Senior Department of Homeland Security officials are working to determine if a ransomware attack on government contractor Johnson Controls International has compromised sensitive physical security information such as DHS floor plans, according to internal DHS correspondence reviewed by CNN.
Johnson Controls, a major manufacturer of alarm and building automation systems, "holds classified/sensitive contracts for DHS that depict the physical security of many DHS facilities," according to the internal memo.
The looming potential government shutdown -- which could start on Sunday morning barring a deal struck in Congress -- makes it "especially time sensitive" to determine which DHS offices might be affected by the ransomware attack, the memo said.
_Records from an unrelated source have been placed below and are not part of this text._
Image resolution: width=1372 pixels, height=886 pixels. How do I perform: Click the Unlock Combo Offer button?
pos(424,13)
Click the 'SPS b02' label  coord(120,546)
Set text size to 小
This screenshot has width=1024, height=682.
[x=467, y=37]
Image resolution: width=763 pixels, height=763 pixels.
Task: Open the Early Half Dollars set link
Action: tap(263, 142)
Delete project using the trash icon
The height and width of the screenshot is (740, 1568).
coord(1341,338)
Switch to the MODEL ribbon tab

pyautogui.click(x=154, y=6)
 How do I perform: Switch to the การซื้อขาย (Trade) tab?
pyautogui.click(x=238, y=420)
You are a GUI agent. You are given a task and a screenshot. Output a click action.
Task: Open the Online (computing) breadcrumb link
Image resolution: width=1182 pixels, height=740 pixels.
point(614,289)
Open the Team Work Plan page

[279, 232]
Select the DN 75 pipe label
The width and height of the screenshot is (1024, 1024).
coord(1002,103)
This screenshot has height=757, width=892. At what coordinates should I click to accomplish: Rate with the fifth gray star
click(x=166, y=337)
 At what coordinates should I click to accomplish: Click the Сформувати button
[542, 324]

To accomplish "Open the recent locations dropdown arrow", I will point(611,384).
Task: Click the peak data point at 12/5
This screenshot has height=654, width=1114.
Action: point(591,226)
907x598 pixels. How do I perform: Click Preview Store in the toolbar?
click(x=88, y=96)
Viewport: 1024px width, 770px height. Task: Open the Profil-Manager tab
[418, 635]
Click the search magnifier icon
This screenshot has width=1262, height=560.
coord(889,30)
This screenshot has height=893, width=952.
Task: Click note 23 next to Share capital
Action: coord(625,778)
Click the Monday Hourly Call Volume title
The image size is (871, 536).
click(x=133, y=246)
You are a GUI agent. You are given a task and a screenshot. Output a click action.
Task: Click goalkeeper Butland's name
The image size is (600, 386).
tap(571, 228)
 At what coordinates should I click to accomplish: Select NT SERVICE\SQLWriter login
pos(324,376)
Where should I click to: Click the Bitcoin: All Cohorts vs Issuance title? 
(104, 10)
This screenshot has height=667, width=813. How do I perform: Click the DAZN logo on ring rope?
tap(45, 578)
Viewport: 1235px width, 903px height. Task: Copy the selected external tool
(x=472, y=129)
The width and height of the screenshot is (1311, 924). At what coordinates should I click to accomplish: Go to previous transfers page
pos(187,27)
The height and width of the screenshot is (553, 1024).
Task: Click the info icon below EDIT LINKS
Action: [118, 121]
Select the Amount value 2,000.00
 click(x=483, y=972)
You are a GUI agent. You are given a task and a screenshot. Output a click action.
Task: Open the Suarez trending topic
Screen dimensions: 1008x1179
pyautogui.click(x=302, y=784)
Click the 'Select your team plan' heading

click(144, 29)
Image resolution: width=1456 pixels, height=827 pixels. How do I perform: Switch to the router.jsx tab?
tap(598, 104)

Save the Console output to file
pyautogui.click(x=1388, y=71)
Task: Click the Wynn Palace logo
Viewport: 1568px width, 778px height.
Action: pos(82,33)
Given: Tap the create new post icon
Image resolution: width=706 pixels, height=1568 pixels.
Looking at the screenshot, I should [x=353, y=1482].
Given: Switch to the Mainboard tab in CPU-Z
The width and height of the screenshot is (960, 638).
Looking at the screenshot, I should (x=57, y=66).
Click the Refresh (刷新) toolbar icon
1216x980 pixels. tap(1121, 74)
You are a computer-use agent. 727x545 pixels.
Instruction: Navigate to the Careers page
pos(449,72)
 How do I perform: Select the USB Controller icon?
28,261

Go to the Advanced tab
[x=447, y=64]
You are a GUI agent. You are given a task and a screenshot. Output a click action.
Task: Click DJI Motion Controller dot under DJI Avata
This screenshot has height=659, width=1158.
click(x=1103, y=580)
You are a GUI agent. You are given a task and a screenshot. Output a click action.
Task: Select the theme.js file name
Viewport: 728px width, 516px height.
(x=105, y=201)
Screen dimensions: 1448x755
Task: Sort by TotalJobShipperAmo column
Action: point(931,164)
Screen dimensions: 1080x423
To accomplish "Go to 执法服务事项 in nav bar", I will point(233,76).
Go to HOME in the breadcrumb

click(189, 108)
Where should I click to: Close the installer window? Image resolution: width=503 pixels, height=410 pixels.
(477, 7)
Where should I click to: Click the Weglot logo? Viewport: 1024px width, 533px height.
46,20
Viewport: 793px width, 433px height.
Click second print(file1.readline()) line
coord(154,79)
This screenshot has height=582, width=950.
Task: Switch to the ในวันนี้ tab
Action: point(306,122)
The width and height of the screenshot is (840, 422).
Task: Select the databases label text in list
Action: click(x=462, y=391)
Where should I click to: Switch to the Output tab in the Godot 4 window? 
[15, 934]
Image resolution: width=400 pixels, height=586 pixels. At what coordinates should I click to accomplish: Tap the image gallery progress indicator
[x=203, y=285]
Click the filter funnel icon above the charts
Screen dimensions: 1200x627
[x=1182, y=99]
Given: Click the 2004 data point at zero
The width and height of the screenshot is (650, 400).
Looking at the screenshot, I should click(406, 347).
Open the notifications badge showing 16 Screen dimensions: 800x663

"Until further notice, we should assume that [the contractor] stores DHS floor plans and security information tied to contracts on their servers," the memo said. But it was unclear if the cybercriminal hackers accessed that information. "We do not currently know the full extent of the impact on DHS systems or facilities," it states.
The incident is a stark reminder for US officials of the cybersecurity risks they take on by working with private contractors for key government services. The Biden administration has tried to tighten cybersecurity for government contractors by compelling them to meet a minimum set of security standards.
Ransomware gangs often target US government contractors because of the sensitive data they hold, which can increase their leverage in ransom negotiations. But it's unclear if the hackers in this case have demanded a ransom.
The cyberattack hit Johnson Controls in the last week, causing disruptions to internal IT systems and knocking some of the company's subsidiary websites offline.
The incident is expected to continue to cause disruptions to some of Johnson Controls' business operations, the company said in a filing with the US Securities and Exchange Commission on Wednesday. Johnson Controls has hired "external cybersecurity experts" to recover from the "cybersecurity incident," and is in touch with its insurers, the SEC filing said.
A spokesperson for DHS did not immediately respond to a request for comment.
Trent Perrotto, a spokesperson for Johnson Controls International, declined to comment when CNN asked what DHS data the company stores and whether sensitive physical security information was compromised in the cyberattack. Perrotto referred CNN to the company's SEC filing.
CNN could not independently confirm which cybercriminal group was responsible for the breach of Johnson Controls.
DHS officials are also checking to see whether any personally identifiable information of DHS officials was swept up in the hack, according to the internal correspondence reviewed by CNN.